本

『入門 日本近現代文芸史』

ホンとの本

『入門 日本近現代文芸史』
鈴木貞美
平凡社新書
\940+
2013.1.

 骨太の文学史である。しかしタイトルには「文芸史」と付けている。これについては、序章の最後で触れている。文学の変化を、その概念の外に立って観察する必要に駆られ、文学をより自由に考えていくために、「言葉によって表現し、それを受けとるワザ(技ないし芸)」としての「文芸」それ自体の歴史が形づくられていくところまで見ていくために、「文芸史」こそこの書の道である、とするのだという。
 つまりは、本書では、文学作品だけを取り扱っているのではない。様々な芸術やメディア、そして哲学などの思想、あらゆる文化との関わりの中で、文学を取り上げていくということである。これことは、本の帯にも明言されている。

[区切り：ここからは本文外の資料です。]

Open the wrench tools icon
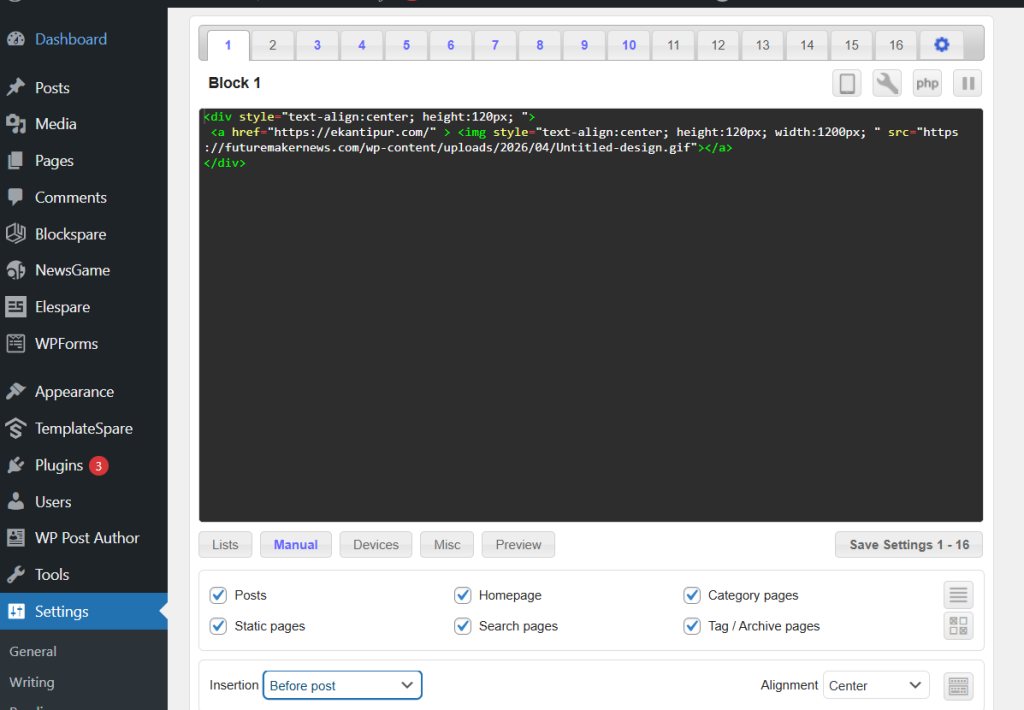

 実に骨太ではあるが、扱う内容が実に多岐にわたり、また深めようと思えばいくらでも深められる内容である。それでいて、新書という制約の中で収めるために、印象としては駆け足であらゆる人の名前にタッチしていくような感覚がある。確かに、参考文献までで400頁を数える分厚さがあるが、実は文化事象ばかりでなく、社会現象や時代の動きも十分に触れておかなければならないために、益々一人に割くべきスペースは限られてくる。夏目漱石でも森鴎外でも、ほんのわずかしか語れないのである。だから、特定の作家についての細かな思想や生涯については、ここに期待してはならない。期待すべきではない。それよりも、日本の歴史を学ぶつもりで、その中で文芸の意義を痛感するために、読んでいくべきであろうと思われる。つまり、芸術が世の中で何ができるか、という視点を大いに感じさせてくれるものだと思うのだ。

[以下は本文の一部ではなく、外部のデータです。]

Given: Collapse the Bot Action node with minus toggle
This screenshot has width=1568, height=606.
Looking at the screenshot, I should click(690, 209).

 時代としては、明治から始まる。翻訳という課題から始まるようなところもあるが、その背景にも、帝国大学の創設や、印刷技術も考慮に入れなければならないことを教えられる。また、教えられることには、その時代時代に、日本の古典が見直され、また小さからぬ影響を与えて注目されているところである。この明治初期においても、万葉集や源氏物語への関心が大きかったことなどが扱われ、こうした視点は大いに参考になる。
 明治後期になると、ヨーロッパの芸術から言葉を借りて、あるいはそうした動きにより日本なりの刺激を受けていることも分かるし、とくに象徴主義の意義が大きいことが、本書のひとつの論点となっているように感じられる。わざわざ短歌の世界に絞った叙述もあるのだが、対象から昭和に向かうとき、日本の象徴詩というものが大きな意味をもってくる様子も描かれる。

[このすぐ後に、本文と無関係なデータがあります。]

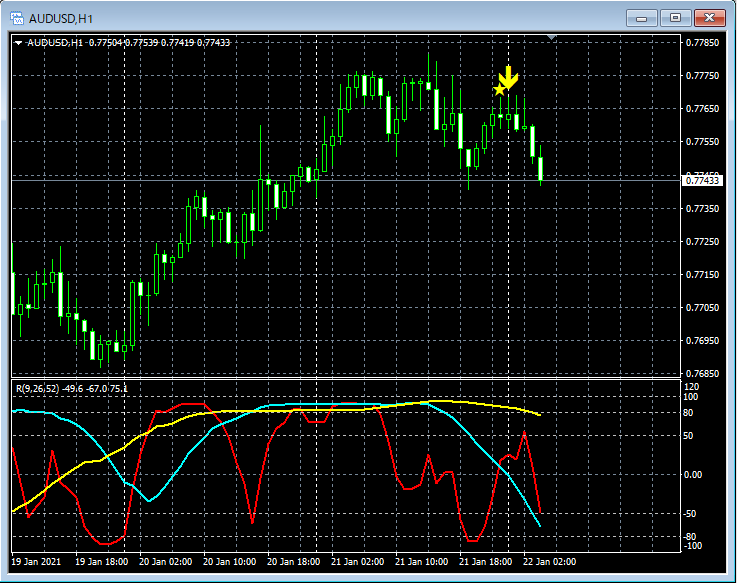The height and width of the screenshot is (583, 738).
Task: Click the chart window icon in title bar
Action: coord(17,17)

 こうした時期に、私小説への注目もある。しばしばそれは日本の小説の大きな流れであるかのように扱われるが、本書ではここに大きな位置をもたせていないように見える。むしろ社会主義という問題が思想的にも大きな影響を与えるが、そうした視点を、戦後文学においても重要なものとして保ち続けるものである。その前に戦時中の文学もあるが、そこには戦争という思想が確かにあり、近代を超えていくことへの問題意識が、西欧もそうだが、日本にもあったという点について考えなければならないことを教えられる。
 戦後は、最後に生命主義という方向性の中で論を終えるが、それは著者のひとつの願いであるのかもしれない。もちろん、多岐にわたり収集のつかないような現代文学であるかもしれないのだが、エコロジーを無視しては私たちは未来を想像することができないような情況へ導いてしまった。そこでも文芸は、ペンは、何かできるはずだ。何かしなければならない。そんな勢いを感じるような気がしたのだが、これはただの私の感想である。
 著者の渾身の一冊ではないかと思う。その著者の本意を誤解しないためにも、私の無責任な印象で判断なさらずに、どうぞそれぞれの方が、直にこの「文芸史」を体験して戴きたいと願うばかりである。